[[ DATA EXTRACTS, beginning ]]
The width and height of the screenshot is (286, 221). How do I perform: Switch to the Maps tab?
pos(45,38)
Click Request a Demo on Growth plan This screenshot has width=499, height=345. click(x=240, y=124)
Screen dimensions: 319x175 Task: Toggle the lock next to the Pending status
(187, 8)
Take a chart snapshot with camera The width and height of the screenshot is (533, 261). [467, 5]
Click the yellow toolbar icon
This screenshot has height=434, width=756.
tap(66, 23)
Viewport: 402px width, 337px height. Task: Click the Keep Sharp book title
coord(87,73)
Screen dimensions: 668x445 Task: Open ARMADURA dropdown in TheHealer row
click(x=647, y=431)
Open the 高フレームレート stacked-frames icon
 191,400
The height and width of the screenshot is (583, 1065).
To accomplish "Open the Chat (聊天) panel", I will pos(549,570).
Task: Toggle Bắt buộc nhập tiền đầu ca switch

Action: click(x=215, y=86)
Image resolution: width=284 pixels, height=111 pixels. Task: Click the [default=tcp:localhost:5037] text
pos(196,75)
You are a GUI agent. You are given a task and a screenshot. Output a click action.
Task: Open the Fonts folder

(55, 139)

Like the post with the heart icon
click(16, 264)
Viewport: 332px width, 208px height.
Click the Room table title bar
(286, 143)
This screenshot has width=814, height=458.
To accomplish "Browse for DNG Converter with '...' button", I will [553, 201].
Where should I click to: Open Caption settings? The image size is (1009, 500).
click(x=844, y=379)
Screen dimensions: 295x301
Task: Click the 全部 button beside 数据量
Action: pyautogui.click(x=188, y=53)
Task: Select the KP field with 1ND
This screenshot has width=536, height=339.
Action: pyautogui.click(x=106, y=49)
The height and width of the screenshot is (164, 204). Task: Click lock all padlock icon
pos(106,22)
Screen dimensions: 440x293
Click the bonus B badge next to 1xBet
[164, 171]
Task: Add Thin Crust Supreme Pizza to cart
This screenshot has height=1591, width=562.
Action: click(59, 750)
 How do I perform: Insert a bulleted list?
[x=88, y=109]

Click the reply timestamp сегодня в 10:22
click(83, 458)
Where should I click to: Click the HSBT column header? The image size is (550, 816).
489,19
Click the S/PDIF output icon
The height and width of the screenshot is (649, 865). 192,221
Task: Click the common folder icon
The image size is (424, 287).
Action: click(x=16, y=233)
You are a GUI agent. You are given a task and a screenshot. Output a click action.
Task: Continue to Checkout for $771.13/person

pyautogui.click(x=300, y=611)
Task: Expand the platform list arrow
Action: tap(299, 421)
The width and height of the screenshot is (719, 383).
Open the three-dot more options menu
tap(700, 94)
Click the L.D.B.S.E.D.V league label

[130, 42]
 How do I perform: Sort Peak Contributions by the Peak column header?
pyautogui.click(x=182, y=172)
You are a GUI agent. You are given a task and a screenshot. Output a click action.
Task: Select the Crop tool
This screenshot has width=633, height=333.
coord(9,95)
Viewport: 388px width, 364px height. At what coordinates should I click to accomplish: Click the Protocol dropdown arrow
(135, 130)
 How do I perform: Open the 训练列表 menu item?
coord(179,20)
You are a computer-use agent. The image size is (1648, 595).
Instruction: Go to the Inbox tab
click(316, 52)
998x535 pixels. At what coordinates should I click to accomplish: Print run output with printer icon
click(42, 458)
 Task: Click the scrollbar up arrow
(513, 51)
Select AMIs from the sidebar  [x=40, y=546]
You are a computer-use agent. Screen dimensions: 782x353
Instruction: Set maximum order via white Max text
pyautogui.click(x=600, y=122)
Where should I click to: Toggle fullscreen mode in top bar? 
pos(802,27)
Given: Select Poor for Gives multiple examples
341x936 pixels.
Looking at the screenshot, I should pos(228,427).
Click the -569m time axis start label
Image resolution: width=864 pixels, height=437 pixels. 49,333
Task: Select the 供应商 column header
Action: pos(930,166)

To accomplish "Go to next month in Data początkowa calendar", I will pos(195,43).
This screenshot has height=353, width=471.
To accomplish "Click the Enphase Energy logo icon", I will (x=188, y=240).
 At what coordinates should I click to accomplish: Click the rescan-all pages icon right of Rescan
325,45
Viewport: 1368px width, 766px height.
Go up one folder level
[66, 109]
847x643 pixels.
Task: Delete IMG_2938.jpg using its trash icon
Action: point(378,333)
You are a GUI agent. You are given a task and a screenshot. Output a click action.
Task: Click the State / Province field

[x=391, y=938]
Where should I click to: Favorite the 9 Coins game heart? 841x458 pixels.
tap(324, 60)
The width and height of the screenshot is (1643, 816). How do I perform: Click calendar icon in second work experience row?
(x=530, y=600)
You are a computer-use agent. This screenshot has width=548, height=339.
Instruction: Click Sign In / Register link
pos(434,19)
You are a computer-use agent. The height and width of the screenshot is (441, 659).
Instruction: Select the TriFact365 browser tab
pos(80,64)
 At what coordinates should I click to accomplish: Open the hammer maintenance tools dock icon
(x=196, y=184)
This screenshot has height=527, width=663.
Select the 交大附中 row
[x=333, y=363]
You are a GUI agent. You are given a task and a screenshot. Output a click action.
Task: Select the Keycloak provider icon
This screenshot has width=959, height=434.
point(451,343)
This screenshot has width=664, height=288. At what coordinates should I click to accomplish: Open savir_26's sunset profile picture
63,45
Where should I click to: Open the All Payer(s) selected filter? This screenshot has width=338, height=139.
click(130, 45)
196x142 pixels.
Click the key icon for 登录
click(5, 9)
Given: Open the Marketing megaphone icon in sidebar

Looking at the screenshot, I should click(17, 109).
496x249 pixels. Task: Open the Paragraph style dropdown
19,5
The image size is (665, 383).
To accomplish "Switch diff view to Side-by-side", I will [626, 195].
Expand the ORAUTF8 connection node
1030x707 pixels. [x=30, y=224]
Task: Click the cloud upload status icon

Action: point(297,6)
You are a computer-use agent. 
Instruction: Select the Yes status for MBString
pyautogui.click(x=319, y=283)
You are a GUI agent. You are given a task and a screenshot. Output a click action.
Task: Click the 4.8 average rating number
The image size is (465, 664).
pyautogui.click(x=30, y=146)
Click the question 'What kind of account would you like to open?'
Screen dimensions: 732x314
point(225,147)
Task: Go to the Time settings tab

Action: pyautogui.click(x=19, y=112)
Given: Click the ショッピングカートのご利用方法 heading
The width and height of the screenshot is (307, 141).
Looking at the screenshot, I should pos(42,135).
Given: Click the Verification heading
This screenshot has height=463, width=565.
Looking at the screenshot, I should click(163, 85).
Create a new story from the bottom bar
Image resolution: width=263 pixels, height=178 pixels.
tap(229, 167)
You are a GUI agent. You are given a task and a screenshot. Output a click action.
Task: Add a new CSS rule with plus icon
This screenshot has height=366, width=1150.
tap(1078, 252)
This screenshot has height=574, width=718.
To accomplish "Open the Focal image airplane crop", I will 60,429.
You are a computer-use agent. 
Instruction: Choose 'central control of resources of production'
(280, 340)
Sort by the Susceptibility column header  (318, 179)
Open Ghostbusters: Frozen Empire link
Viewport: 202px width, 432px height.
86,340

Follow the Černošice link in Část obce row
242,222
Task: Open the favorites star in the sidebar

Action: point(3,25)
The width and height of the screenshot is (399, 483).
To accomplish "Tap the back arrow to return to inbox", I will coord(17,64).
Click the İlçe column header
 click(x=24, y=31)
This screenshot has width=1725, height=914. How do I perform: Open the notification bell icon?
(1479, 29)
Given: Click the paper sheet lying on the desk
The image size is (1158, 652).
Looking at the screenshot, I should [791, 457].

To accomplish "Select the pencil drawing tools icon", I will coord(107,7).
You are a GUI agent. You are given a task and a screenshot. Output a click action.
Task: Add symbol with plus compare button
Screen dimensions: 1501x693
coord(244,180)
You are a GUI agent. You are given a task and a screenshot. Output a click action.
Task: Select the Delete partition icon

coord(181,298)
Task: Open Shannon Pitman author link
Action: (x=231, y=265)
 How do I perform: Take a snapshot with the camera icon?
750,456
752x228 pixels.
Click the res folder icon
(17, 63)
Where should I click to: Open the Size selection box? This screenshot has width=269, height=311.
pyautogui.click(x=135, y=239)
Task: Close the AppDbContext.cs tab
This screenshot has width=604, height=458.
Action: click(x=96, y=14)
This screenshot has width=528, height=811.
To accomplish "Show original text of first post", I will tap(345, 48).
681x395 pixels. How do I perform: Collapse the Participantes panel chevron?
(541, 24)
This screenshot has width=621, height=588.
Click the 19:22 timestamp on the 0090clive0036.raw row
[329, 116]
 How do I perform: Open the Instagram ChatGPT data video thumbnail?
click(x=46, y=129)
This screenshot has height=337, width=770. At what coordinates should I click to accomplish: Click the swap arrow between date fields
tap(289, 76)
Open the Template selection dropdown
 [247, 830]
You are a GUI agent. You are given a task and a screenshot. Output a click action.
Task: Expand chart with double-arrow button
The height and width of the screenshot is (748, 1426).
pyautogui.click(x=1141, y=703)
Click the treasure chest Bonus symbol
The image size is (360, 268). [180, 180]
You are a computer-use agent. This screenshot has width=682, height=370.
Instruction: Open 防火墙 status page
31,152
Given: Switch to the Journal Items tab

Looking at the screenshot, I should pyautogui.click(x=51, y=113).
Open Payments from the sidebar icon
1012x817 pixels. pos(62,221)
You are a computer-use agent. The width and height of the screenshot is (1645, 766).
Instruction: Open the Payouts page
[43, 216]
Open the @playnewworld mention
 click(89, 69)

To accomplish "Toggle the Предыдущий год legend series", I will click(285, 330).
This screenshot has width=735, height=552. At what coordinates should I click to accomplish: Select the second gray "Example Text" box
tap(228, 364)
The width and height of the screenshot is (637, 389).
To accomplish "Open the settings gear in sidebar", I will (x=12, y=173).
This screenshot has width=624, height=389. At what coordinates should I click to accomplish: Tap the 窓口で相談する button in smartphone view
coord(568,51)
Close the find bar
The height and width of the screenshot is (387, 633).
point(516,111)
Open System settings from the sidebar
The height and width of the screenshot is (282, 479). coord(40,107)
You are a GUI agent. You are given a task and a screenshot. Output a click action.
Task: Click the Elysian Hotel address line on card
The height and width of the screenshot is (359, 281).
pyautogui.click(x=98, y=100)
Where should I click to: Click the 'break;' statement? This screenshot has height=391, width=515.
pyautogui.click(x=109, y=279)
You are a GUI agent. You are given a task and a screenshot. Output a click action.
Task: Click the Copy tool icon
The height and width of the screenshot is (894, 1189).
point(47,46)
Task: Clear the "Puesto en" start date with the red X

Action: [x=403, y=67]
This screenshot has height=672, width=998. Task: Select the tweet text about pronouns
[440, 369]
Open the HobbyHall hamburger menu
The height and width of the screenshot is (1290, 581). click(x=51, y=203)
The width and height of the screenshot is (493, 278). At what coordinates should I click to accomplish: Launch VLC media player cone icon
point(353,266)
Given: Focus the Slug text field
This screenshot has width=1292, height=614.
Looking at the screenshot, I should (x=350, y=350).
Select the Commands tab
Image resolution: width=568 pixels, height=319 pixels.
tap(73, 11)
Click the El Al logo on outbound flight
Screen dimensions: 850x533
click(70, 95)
[[ DATA EXTRACTS, end ]]
### ASSIGNMENT
Extract every line from the one with "Task: Click the Elysian" down to the final line above, both included, exactly as written.

### EXERCISE RESULT
Task: Click the Elysian Hotel address line on card
The height and width of the screenshot is (359, 281).
pyautogui.click(x=98, y=100)
Where should I click to: Click the 'break;' statement? This screenshot has height=391, width=515.
pyautogui.click(x=109, y=279)
You are a GUI agent. You are given a task and a screenshot. Output a click action.
Task: Click the Copy tool icon
The height and width of the screenshot is (894, 1189).
point(47,46)
Task: Clear the "Puesto en" start date with the red X

Action: [x=403, y=67]
This screenshot has height=672, width=998. Task: Select the tweet text about pronouns
[440, 369]
Open the HobbyHall hamburger menu
The height and width of the screenshot is (1290, 581). click(x=51, y=203)
The width and height of the screenshot is (493, 278). At what coordinates should I click to accomplish: Launch VLC media player cone icon
point(353,266)
Given: Focus the Slug text field
This screenshot has width=1292, height=614.
Looking at the screenshot, I should (x=350, y=350).
Select the Commands tab
Image resolution: width=568 pixels, height=319 pixels.
tap(73, 11)
Click the El Al logo on outbound flight
Screen dimensions: 850x533
click(70, 95)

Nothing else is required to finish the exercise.